The narrative broadens however, when you take in the sign that had hung over the door of the first floor, proclaiming it the home of “The Foreign Mission Board, National Baptist Convention, U.S.A., Inc.” Still, perhaps, not overly noteworthy in a city chock full of churches and their ancillary buildings and programs. And then there’s the dizzying array of Baptist affiliations, splits and spin-offs, that is hard for an outsider to keep track of.

Although cooperative efforts among Black Baptists date back to the Antebellum period, the National Baptist Convention U.S.A., Inc. NBC-USA traces its roots to 1880, when a number of Black Baptist ministers met to create a cooperative organization that extended beyond state lines. The resulting Baptist Foreign Mission Convention is considered the origins of the NBC-USA. Its current structure was created in 1895, when three Black Baptist conventions, the Baptist Foreign Mission Convention, the American National Baptist Convention, and the National Baptist Education Convention agreed to consolidate. In its founding year, the resulting organization boasted a membership of over one million, pastored by more than 10,000 clergy. Within the new organization, each of the founding conventions had a different primary focus of foreign missions, home missions, and education, respectively. Today, NBC-USA is one of four Black Baptist conventions in the United States.

701 South 19th Street in 1959. | Photo courtesy of PhillyHistory.org

The phrase “foreign mission” conjures up a narrative that holds some historical truth: white Christians seeking to convert people of color on other continents. But the story at 701 South 19th Street tells another, less acknowledged side. Even before emancipation, Black churches in the United States also engaged in missionary work in Africa and the Caribbean.

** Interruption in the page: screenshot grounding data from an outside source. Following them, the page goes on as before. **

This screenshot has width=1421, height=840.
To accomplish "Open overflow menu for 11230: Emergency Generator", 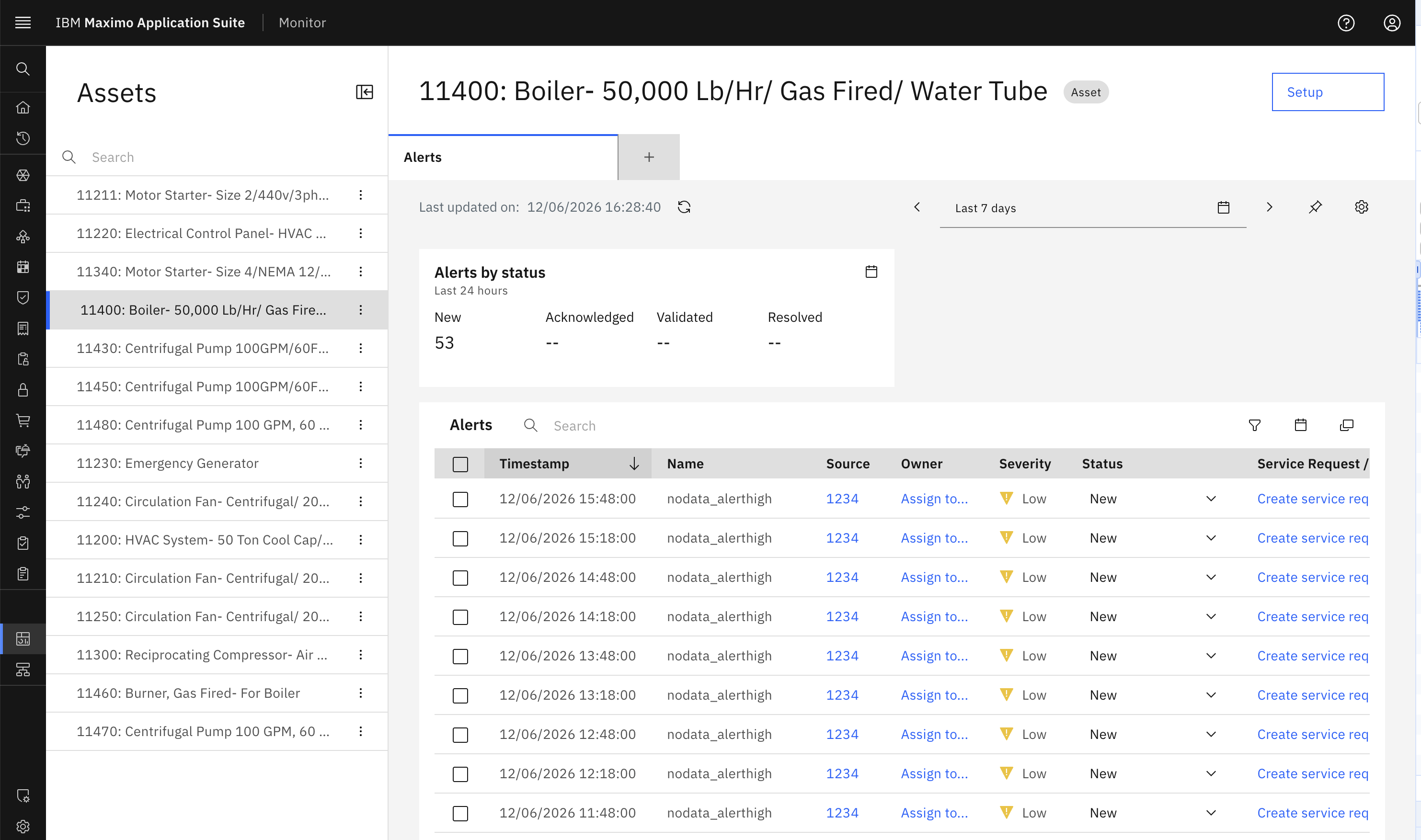I will click(361, 463).
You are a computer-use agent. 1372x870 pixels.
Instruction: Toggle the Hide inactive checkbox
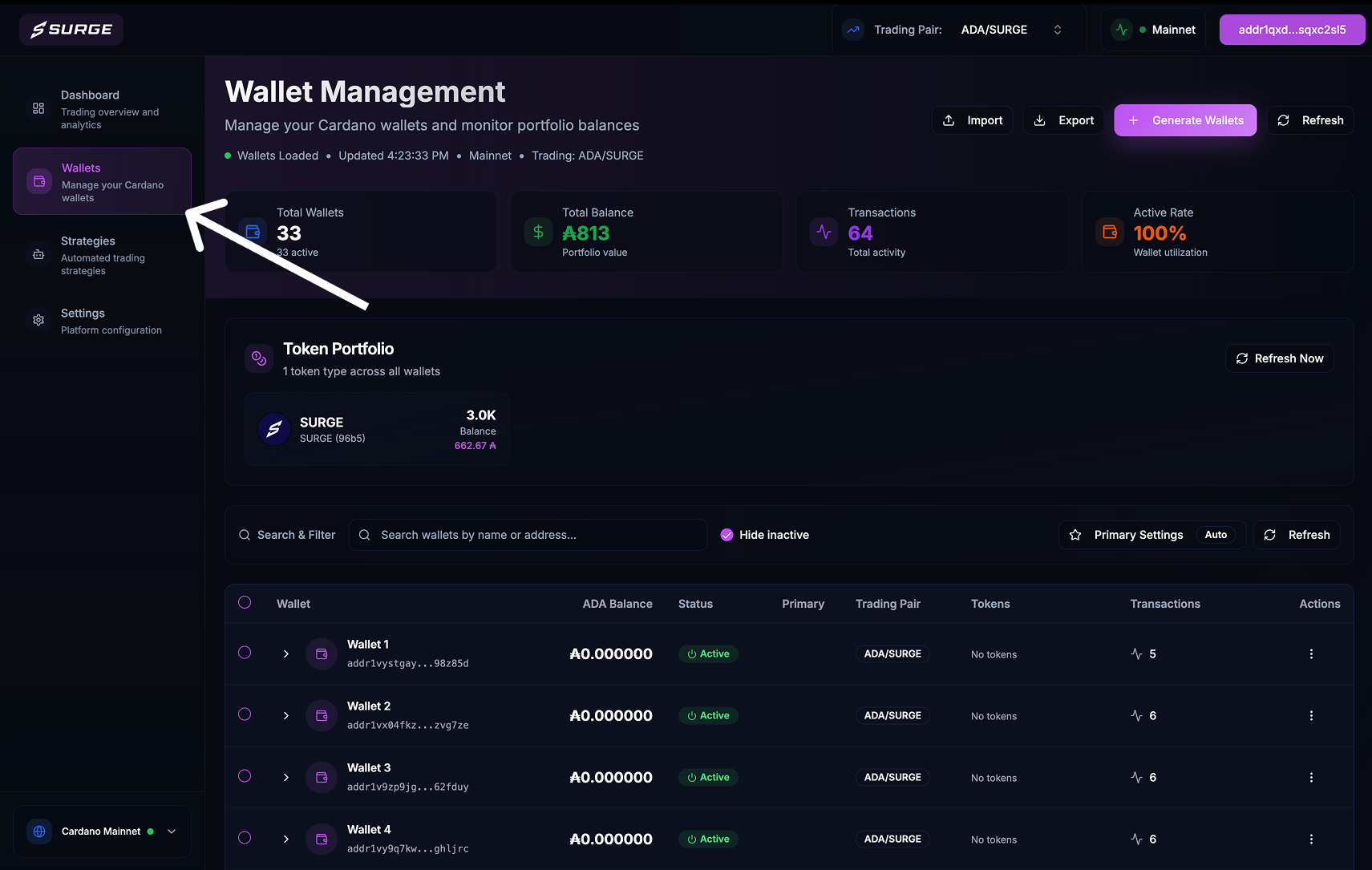pyautogui.click(x=726, y=535)
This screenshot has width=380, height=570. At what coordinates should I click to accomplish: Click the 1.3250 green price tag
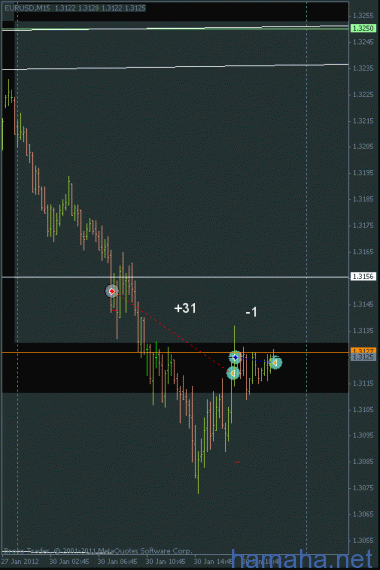(x=363, y=28)
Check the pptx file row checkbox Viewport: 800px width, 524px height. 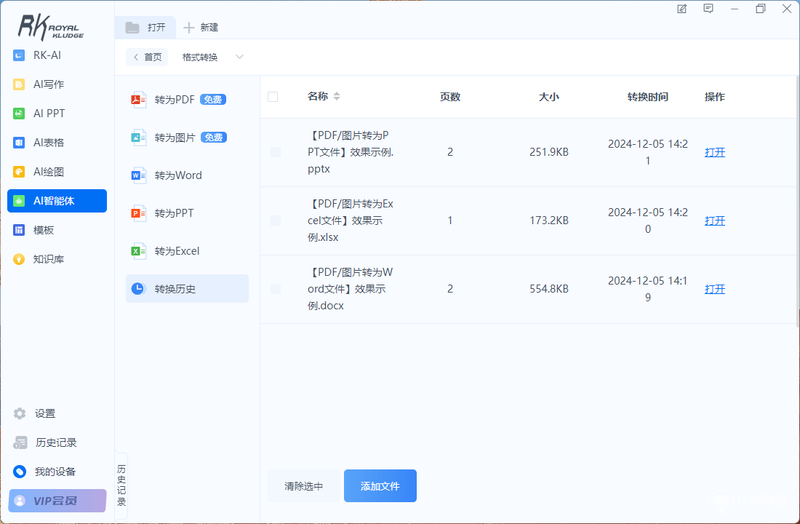click(x=276, y=152)
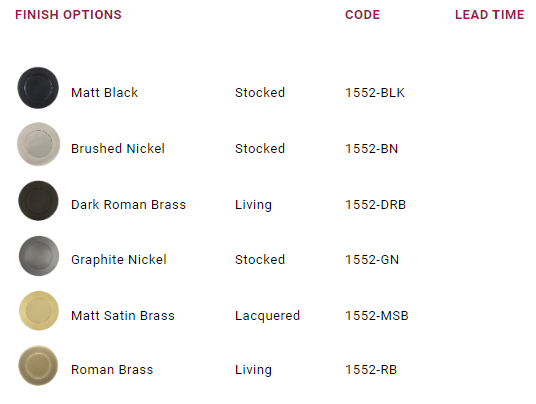Image resolution: width=536 pixels, height=404 pixels.
Task: Click the Matt Black finish name
Action: (x=105, y=93)
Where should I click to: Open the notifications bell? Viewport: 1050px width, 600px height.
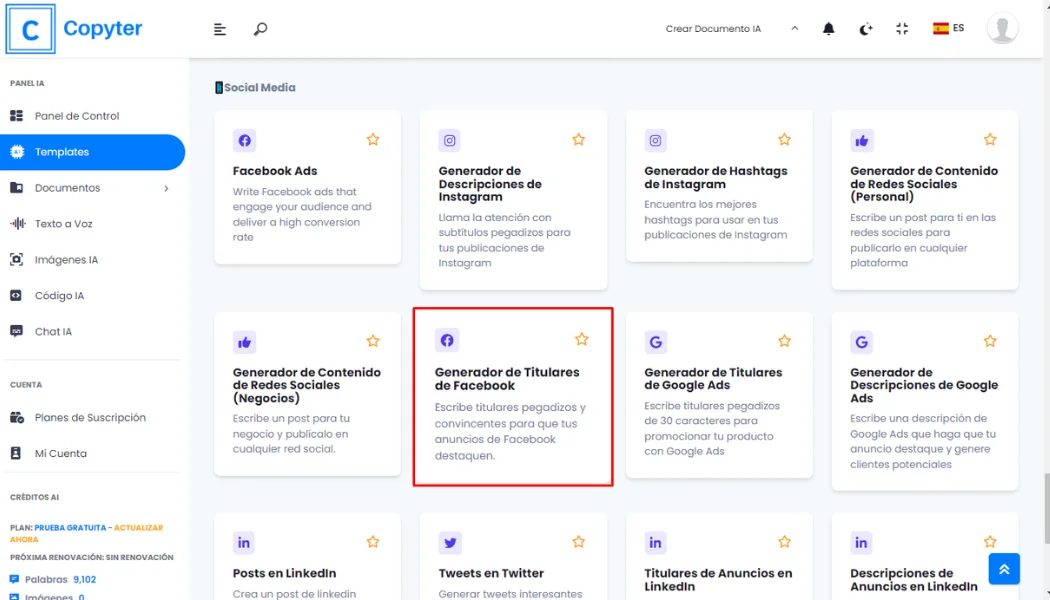click(828, 29)
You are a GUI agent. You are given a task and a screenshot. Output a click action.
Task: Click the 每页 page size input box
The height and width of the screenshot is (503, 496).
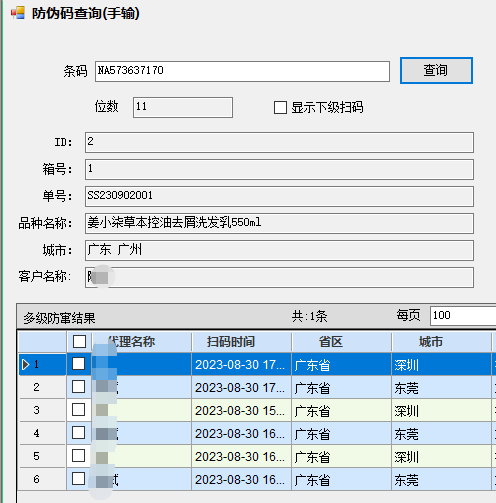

In the International Bulletin of Missionary Research in 1986, Gayraud S. Wilmore, at the time Dean and Professor of Afro-American Religious Studies at New York Theological Seminary, noted the concerns of Black missionaries extended far beyond the religious and included industrial training and rural development programs. Dr. William J. Harvey III, who headed the Foreign Mission Board (FMB) for over 40 years explained to Wilmore that the Black Baptist missions had “a completely different philosophy and motivation than the white churches. The Protestant missions of that time were mainly concerned with the salvation of the souls of Africans. Black Americans were concerned with the material as well as the spiritual welfare of the people. That is why we were the first to introduce industrial missions to Africa.”

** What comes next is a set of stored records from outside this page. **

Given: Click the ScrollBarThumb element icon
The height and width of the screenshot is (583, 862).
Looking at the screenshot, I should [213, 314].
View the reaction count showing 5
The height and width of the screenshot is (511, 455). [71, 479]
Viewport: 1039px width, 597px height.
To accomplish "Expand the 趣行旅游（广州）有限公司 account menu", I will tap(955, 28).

701 South 19th Street was demolished over the summer in 2020. The Foreign Mission Board’s old letterpresses can be seen in the foreground. | Photo: Michael Bixler

Behind that low-key facade at 19th and Bainbridge Streets, the FMB of the NBC-USA operated for over 100 years. While the Convention is headquartered in Nashville, Tennessee, the FMB is paired with one of the member churches, the First African Baptist Church, the oldest Black-founded Baptist church in Pennsylvania. Although in 2015 the church moved into the former St. Callistus Roman Catholic Church in Overbrook Park, its original location was at 1600 Christian Street, six blocks from the FMB building. That same year, the original church building, which had been erected in 1906, was placed on the Philadelphia Register of Historic Places. In his nomination, historic preservationist Oscar Beisert noted the building, designed by the Philadelphia firm of Watson & Huckel, was “one of the few examples from its period of a purpose‐built, architect‐designed church for an African American congregation.”

The FMB had noteworthy leaders during this time. Dr. C. C. Adams served as corresponding secretary from the 1930s into the 1960s, supervising over 60 mission stations in Africa and making three extended trips there. In 1948 he was knighted by the Liberian government for his service to the country. Adams was succeeded by Dr. William J. Harvey III, who was such a prominent figure in the Baptist Missionary world that his tombstone in Eden Cemetery in Collingdale, Delaware County, refers to him as “Mr. Foreign Mission.”

A close up of the Foreign Mission Board’s 100-year-old letterpresses, which remain at the site on the corner of 19th and Bainbridge Streets. | Photo: John Giordano

Publications were a central part of the FMB’s activities, both for their mission work and for donors and church members at home. This past summer, the demolition of the FMB building uncovered evidence of that when, in the exposed basement, two antique printing presses were revealed. A 1916 street map of the city that identifies the FMB building notes the presence of a printing room at the rear.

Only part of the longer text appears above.